Excellent—Bradley Traynor, you hit the nail on the head with your “Perspective” piece “It’s Just Plain Wrong” [Lavender, May 21]. The Republicans also campaigned on less government involvement in people’s lives, but that apparently doesn’t pertain to GLBT people.

It is time that the GLBT community stood up to these idiots with a very loud and clear message: “We are as mad as hell, and we are not going to take this kind of treatment anymore.”

The Stonewall Riots started the GLBT movement, and it is clearly the time to raise our voices and actions loudly once again.

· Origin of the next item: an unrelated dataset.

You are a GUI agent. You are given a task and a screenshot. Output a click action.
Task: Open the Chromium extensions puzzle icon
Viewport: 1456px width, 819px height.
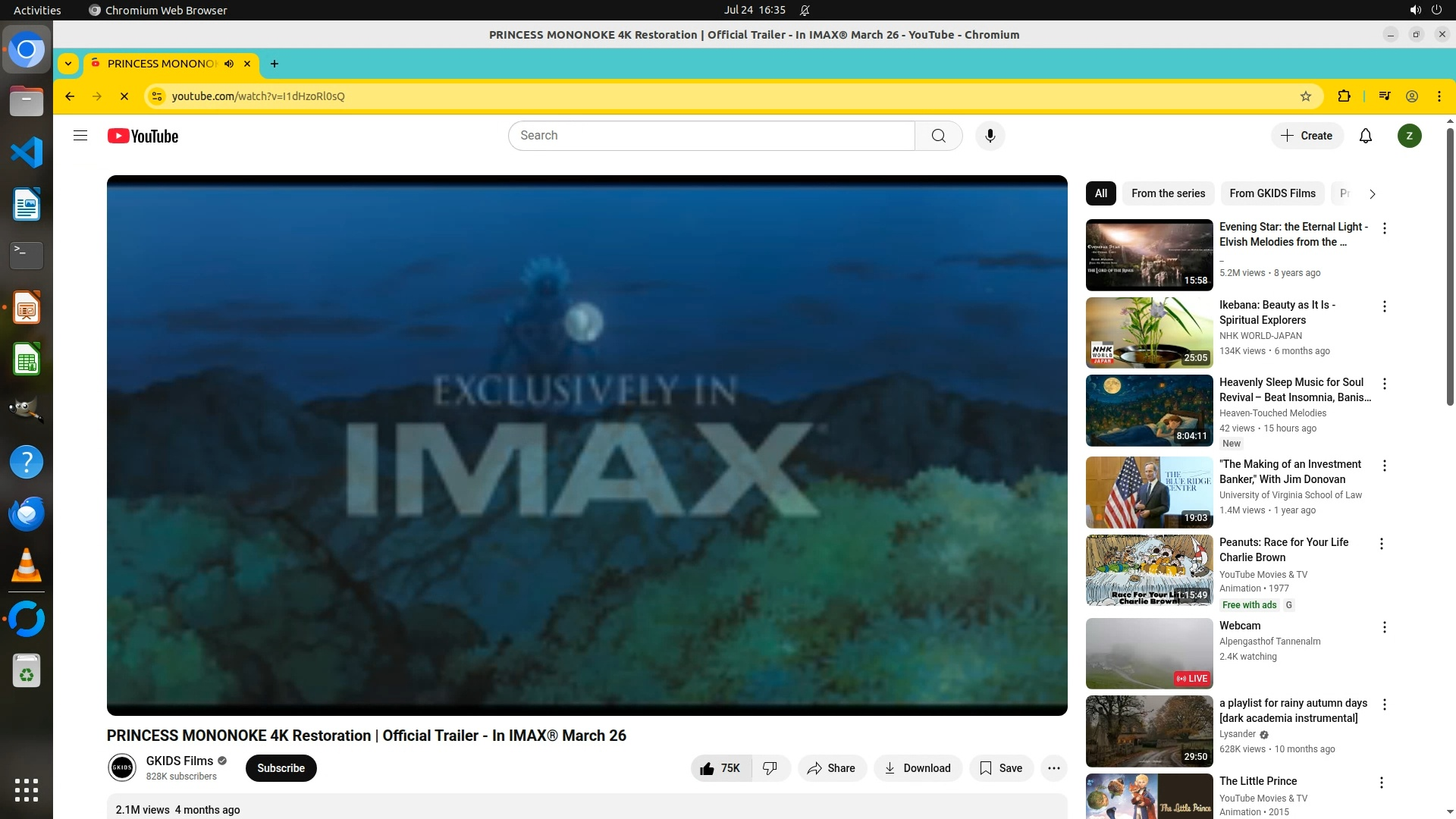click(1344, 96)
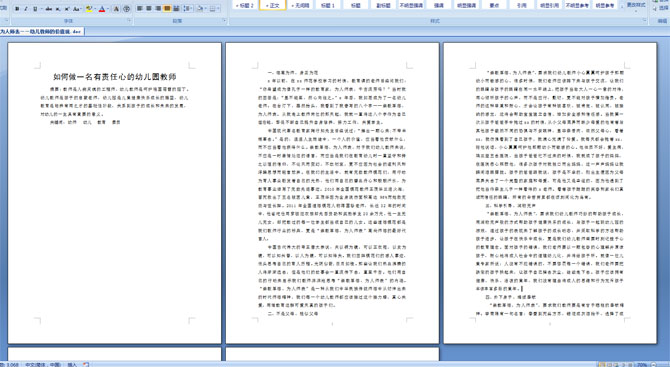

If all GLBT folks stopped paying taxes, they might be inclined to hear us. The GLBT community must come together and march on the Capitol—United in Pride.

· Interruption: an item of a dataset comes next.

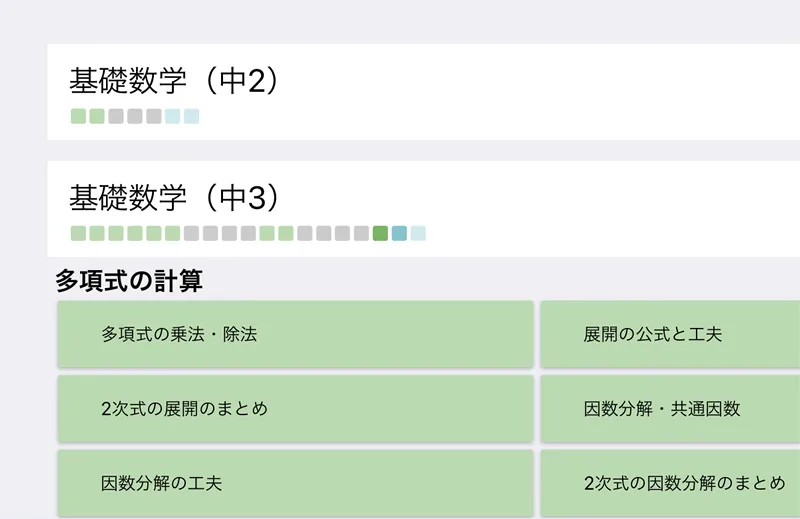Click the medium blue progress square under 中3
This screenshot has width=800, height=519.
tap(399, 233)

It is a huge sacrifice for GLBT folks to take off work, and gather at the Capitol, but now is the time. If we sit back now, we take a giant step back for equality and inclusiveness.

Who will lead us into battle?

Harry Hartigan


Constitutional Amendment Unnecessary

So, now it’s official. Our holy and sanctimonious state has upheld its morals by passing a bill that would put a constitutional amendment on the ballot that would prevent gays and lesbians from marrying each other. I guess it wasn’t enough that Minnesota law already bans gay marriage in this holier-than-thou state.

So, I guess this means we’ll have to continue to marry people of the opposite sex.

This “defense of marriage” is so unnecessary, because, after all, even a constitutional amendment isn’t going to stop interested married men from sleeping with us.

John Medeiros

Letters are subject to editing for grammar, punctuation, space, and libel. They should be no more than 300 words. Letters must include name, address, and phone number. Unsigned letters will not be published. Priority will be given to letters that refer to material previously published in Lavender Magazine. Submit letters to Lavender Magazine, Letters to the Editor, 3715 Chicago Avenue South, Minneapolis, MN 55407; or e-mail editor@lavendermagazine.com.

2 Responses to Letters

  1. Jonathan says:

    I empathize with both letter writers here. I wish I still had the idealist views that I once did when it came to the gay community. Unfortunately, years of watching so many things over and over, combined with seeing so many gay people never learning from their actions, causes me to conclude that most of us aren’t developing the social skills or ability to even date someone long term, much less find anyone to marry. There are some who do, and we remind people of this – that number is very small. We are still a very anonymous community, the gay one, one that has little interest in each other, and one that often rejects, demonizes and insults one another. We haven’t done very well when it came time to respect other gay people, we haven’t been honest in our relationships, and when the relationships do enter a grey area, we run rather than work it out. Someone once said you have to learn how to crawl before you walk. In terms of dating, straight people get the nod form society on having those ‘crawling relationships’ during adolescence that gay people don’t. Many of us never even get a crawling relationships at all…I just feel like so many of us are overconfident that legalizing marriage will fix everything – sure, it’s long overdue, but we have so much to learn when it comes to dating skills and finding someone – why we choose the partners we do, why they don’t seem to work. We need these discussions. Because as time goes on, I see fewer and fewer gay men out and about – everyone’s hiding at home online. We already are lacking in social skills and experience. We absolutely need to be able to feel comfortable around other gay people in order to enjoy marriage someday.

  2. Seriously? You can’t both disrespect and invalidate our relationships and then accuse us of not being able to maintain them. That’s what familial and societal support is all about. If we can’t be allowed to make vows with the full implication of those vows (i.e., how they affect family, and friends, and society), we can’t be accused of not keeping them. It’s just not fair play.